• TASK A:
Working from the auditing innovation article, transcribe the passage that begins at the words "Anahita Baregheh is" and stops after "Innovation by accountants.".

══ GIVEN TEXT

Workplace Innovation in Accountancy: Innovation Adaptation in Auditing

photo of Tom Carey

Thomas Carey is co-Principal Catalyst for the Workplace Innovation Network for Canada, Executive-in-Residence with the Monash University Faculty of Arts and a former Associate Vice-President at the University of Waterloo.

photo of Anahita Baregheh

Anahita Baregheh is an Associate Professor at Nipissing University’s School of Business and WINCan’s Research Director.

photo of Jennifer Justice

Jennifer Justice is an Accountant with Kendall Sinclair Cowper & Daigle LLP in North Bay (Ontario) and a graduate from Nipissing University’s School of Business

In previous posts, we outlined our prototype workplace innovation Ladder of Professional Development Opportunities and provided illustrations from the work domain of Accountancy for the first two opportunities (Job Crafting and Innovation Adaptation), along with a demonstration of how innovative developments in Accountancy practice have opened up new opportunities for employee-led Workplace Innovation by accountants.

In this post we follow up with examples from the specific Accountancy subfield of Auditing, to illustrate the dual goals of employee-led Workplace Innovation (improving organizational effectiveness and quality of work life), adaptation of innovative accounting practices from sources outside the firm, and the development of new innovator roles for accountants in Audit.

Auditing as an Example of Incorporating Quality of Work Life into Workplace Innovation

While traditionally the emphasis for innovation in accounting may have been driven by the goal of improving organizational effectiveness, the goal of improving quality of work is increasingly recognized as important. We focus here on Auditing work to illustrate this trend.

“Auditors are implementing technology to save time and better catch errors or automate some of the more tedious tasks associated with the audit process”, in order to create room for “the decision and judgment making steps”. This description – from a study of technology innovations for audit within the offices of the “Big Four” multinational accounting firms in a midwestern U.S. city [Rychlik 2018] – illustrates the classic dual goals of workplace innovation: improving organizational effectiveness and the quality of work life.

All of the Big Four firms – Deloitte, EY (Ernst & Young), PWC (PricewaterhouseCoopers) and KPMG – have a separate practice area within the firm devoted solely to “creating new, innovative ideas and ways for completing the audit” and several have designated regional Innovation Centres to encourage and disseminate innovations. Additionally, at least one firm (Deloitte) holds an audit innovation competition annually for all employees with incentives for the winning team [Shannon 2020]. The winners of the innovation challenge in 2016 were members of a team that found a new way to use robotic process automation in auditing, a topic that we return to later in this post. None of them had been with the firm for more than a year and a half [Tysiac 2017].

════

• TASK B:
Can you format the records as a numbered list, from the line that has "Click the rank" through the end of the records, with blank lines left out?

══ EXCERPTED RECORDS

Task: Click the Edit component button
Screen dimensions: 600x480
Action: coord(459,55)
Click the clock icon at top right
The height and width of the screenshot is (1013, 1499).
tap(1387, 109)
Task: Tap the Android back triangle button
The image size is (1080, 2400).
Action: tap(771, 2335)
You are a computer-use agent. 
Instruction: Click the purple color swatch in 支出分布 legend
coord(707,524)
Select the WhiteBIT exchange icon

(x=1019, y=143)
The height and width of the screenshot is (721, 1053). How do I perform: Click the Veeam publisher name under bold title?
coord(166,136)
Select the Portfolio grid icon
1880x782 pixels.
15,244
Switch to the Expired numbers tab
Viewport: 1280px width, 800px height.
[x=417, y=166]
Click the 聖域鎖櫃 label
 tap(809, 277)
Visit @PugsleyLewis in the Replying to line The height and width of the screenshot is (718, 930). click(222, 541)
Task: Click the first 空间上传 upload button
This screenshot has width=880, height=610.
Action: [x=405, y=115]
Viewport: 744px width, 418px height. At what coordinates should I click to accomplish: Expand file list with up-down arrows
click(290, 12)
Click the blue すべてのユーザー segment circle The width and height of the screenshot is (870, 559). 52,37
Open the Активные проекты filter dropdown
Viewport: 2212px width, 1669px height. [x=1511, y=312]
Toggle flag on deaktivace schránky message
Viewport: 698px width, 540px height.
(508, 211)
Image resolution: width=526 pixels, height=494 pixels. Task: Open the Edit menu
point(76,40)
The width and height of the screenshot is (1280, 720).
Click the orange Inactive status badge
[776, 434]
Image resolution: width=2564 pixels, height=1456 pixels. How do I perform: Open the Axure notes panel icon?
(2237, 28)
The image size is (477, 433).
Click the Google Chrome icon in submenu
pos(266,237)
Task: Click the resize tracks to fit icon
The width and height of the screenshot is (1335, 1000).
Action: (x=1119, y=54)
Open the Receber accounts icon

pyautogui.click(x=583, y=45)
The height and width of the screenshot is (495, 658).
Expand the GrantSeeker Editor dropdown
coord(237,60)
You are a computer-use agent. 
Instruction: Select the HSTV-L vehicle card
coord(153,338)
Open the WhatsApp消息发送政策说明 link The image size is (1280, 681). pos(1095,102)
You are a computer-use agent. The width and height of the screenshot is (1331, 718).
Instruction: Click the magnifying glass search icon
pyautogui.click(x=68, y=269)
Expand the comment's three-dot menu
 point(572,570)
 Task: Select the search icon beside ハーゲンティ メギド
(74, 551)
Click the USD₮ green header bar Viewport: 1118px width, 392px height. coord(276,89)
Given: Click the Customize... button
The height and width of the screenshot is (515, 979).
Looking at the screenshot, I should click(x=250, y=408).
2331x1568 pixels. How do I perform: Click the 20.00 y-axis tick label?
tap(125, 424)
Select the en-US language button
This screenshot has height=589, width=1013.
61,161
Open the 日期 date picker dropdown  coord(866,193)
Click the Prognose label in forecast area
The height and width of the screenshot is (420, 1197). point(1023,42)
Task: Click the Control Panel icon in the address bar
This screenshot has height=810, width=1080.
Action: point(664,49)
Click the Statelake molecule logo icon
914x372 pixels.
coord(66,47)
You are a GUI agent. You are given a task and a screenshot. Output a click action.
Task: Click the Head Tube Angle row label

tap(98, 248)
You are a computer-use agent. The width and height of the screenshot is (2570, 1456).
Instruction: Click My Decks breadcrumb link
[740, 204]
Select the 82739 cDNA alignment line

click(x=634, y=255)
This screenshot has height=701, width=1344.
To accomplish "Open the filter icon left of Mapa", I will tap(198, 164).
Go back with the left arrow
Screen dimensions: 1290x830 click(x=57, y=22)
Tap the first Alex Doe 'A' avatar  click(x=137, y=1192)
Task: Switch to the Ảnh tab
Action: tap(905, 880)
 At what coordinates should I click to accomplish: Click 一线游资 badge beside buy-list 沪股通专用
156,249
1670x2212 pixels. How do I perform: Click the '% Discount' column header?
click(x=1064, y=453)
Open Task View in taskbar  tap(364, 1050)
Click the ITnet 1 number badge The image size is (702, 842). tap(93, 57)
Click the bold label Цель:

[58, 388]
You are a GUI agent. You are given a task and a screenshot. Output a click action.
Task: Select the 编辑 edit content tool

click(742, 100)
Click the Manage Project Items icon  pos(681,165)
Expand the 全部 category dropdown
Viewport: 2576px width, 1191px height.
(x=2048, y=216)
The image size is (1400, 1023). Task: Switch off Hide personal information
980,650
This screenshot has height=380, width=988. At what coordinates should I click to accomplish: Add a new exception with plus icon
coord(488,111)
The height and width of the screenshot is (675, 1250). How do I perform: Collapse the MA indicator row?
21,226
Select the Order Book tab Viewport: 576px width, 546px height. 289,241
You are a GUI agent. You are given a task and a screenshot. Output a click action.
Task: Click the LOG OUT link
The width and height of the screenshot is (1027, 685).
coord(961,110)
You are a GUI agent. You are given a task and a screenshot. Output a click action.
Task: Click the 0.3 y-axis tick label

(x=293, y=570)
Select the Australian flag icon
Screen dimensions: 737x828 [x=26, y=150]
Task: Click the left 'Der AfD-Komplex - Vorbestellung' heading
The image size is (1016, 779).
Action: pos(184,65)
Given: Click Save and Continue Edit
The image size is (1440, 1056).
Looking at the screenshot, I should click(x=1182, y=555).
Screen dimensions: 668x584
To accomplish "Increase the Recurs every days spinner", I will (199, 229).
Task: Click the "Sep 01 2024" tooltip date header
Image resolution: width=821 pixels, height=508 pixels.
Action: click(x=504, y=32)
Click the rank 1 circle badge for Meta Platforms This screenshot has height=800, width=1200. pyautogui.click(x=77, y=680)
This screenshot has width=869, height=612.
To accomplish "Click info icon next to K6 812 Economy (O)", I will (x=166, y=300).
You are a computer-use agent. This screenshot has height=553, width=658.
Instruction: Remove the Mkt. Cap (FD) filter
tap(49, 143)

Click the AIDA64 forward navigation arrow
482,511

════

• WRITTEN ANSWER A:
Anahita Baregheh is an Associate Professor at Nipissing University’s School of Business and WINCan’s Research Director.

photo of Jennifer Justice

Jennifer Justice is an Accountant with Kendall Sinclair Cowper & Daigle LLP in North Bay (Ontario) and a graduate from Nipissing University’s School of Business

In previous posts, we outlined our prototype workplace innovation Ladder of Professional Development Opportunities and provided illustrations from the work domain of Accountancy for the first two opportunities (Job Crafting and Innovation Adaptation), along with a demonstration of how innovative developments in Accountancy practice have opened up new opportunities for employee-led Workplace Innovation by accountants.

• WRITTEN ANSWER B:
1. Click the rank 1 circle badge for Meta Platforms This screenshot has height=800, width=1200. pyautogui.click(x=77, y=680)
2. This screenshot has width=869, height=612.
3. To accomplish "Click info icon next to K6 812 Economy (O)", I will (x=166, y=300).
4. You are a computer-use agent. This screenshot has height=553, width=658.
5. Instruction: Remove the Mkt. Cap (FD) filter
6. tap(49, 143)
7. Click the AIDA64 forward navigation arrow
8. 482,511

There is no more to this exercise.